This week The New York Times reported on a years-long research project that found that children who move from lower-income to higher-income neighborhoods may improve their odds of succeeding, with their likelihood of going to college and the amount of money they're likely to earn as adults increasing for every year spent in the better neighborhood.
That's good news for families able to move. But for those who are poor, with little chance of, or interest in, leaving their current homes, the important question is how we can change things here, now.
One important way to spark change is by voting.
Elected officials have an important hand in determining the fates of communities, rich or poor. Take, for example, the Maryland State's Attorney for Baltimore, Marilyn Mosby. As many already know, Mosby announced late last week that her office would prosecute the six officers in whose custody Freddie Gray died earlier in the month. Coming, as they did, after a spate of African-American men were killed by police who went unprosecuted, the charges offered hope for many, in Baltimore and across the country, that government officials would be held accountable and a case tried.
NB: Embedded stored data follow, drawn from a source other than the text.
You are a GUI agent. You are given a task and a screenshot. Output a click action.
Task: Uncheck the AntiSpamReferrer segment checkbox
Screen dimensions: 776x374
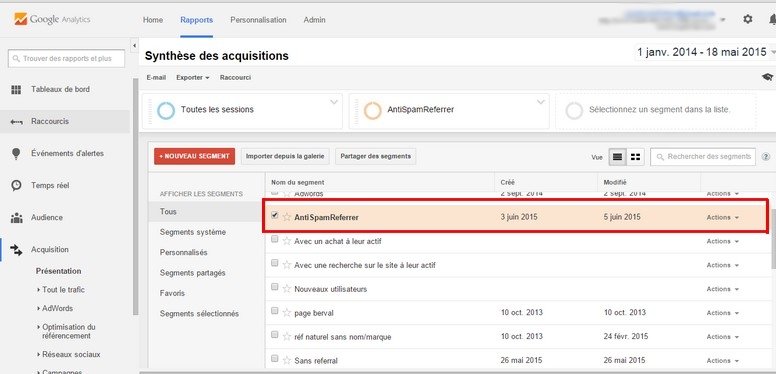coord(275,215)
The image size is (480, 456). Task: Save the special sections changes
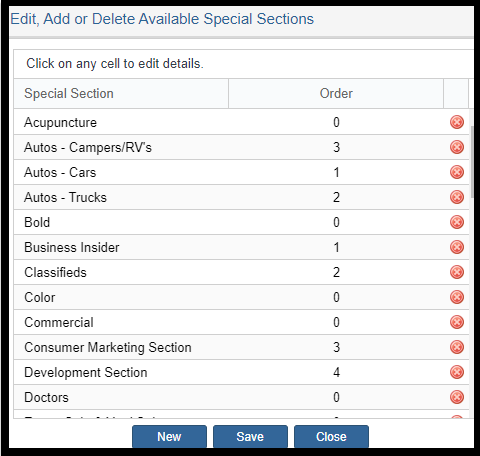point(250,436)
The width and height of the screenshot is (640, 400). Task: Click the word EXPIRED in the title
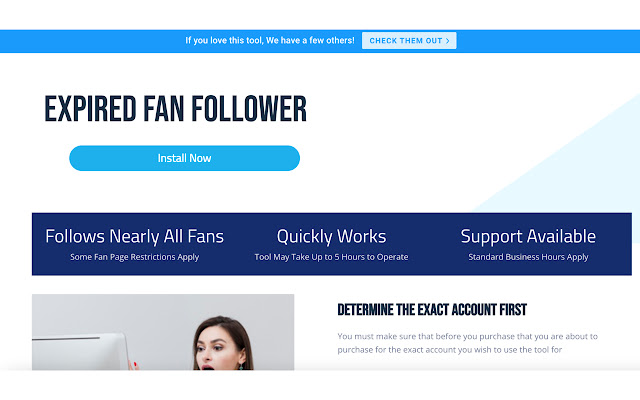tap(90, 109)
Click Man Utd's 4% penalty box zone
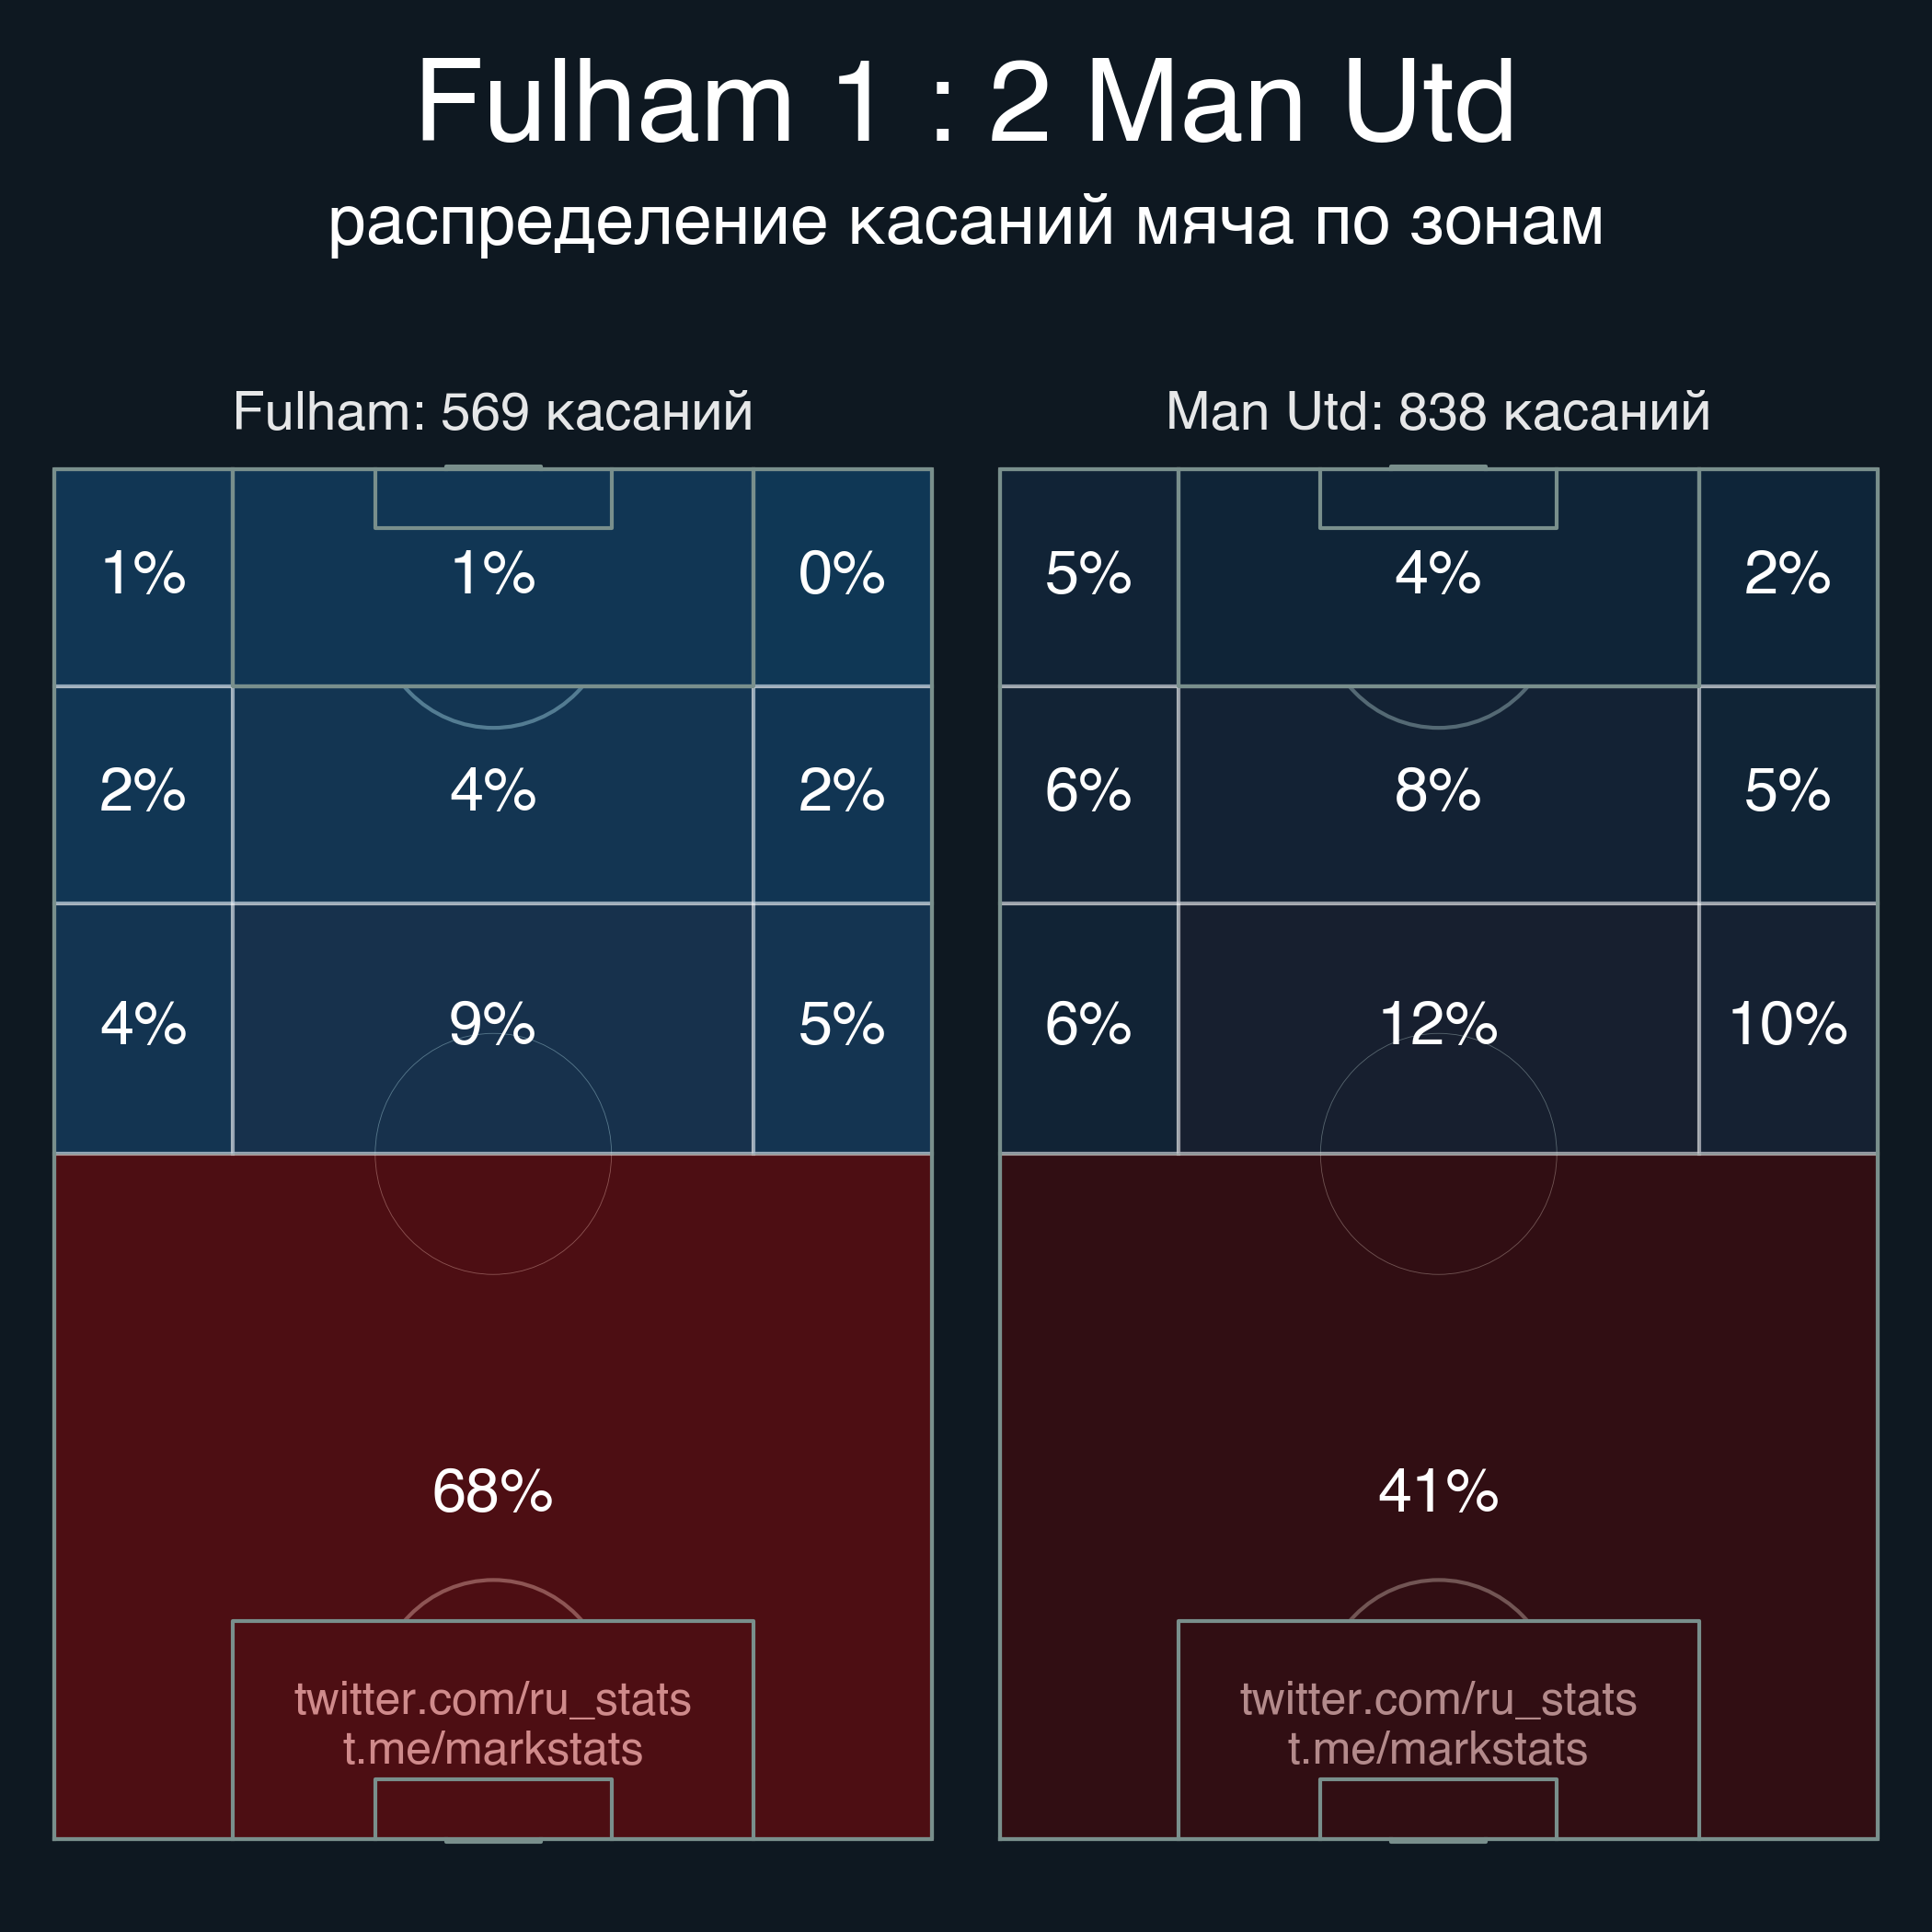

For those who welcomed Ms. Mosby's pronouncement, and for those who did not, it's vital to remember that, last November, the people of Baltimore elected her to the State's Attorney's office. They also elected the sheriff and, with other Marylanders, the governor, members of Congress and state legislators. Those who applauded Ms. Mosby's actions can thank themselves for showing up at the polling place last November and checking that box. (Similarly, those who disagree with her decision can tell themselves, "Next election.")
Mosby's announcement on the Gray case is a reminder that votes do have an impact; they can affect day-to-day lives.
With the deluge of money in politics thanks to the Supreme Court's decisions in Citizens United and McCutcheon, it's easy to feel dispirited when big corporate interests drown out the voices of individual Americans. But in this past election, even though the incumbent, Greg Bernstein, outspent Mosby three to one, she defeated him in the primary and handily won the State's Attorney seat in November. It was an impressive demonstration that issues still matter, and that when voters turn out in sufficient numbers, as they did in Baltimore's primary, their voices can be heard. And it's those voices, tabulated at the polls, that may spur change, better communities, and help increase children's chances of future success -- without a move to the next neighborhood.
With early voting, absentee voting, and same-day registration on the books in Maryland, eligible voters in the "Old Line" state now have several options to both register and vote. Those voters are spared the nuisance of an arbitrary registration deadline, set in many states to arrive just as campaigns heat up and citizens take an interest. Plus, as of 2015, the Maryland legislature has not only restored funding to the Fair Campaign Finance Fund, the small-donor matching program for gubernatorial candidates, but strengthened the program by expanding possible voluntary funding sources and adding language to keep the program clean. Voters, again, can thank each other for electing legislators who, with this legislation, demonstrated a willingness to shift "the focus of campaigns away from special interests and back to everyday constituents."
More states should ease voting burdens and implement strong voting and campaign-finance reform. When we give eligible citizens more opportunities to register, through same-day, online, and automatic registration, and then vote, and when we pass campaign-finance reforms that allow candidates to spend more time with constituents and less time pandering to big-money interests, we arrive at a democracy not just for the few but for the many. After all, democracy only works if it truly represents the people. And that requires all eligible voters being counted.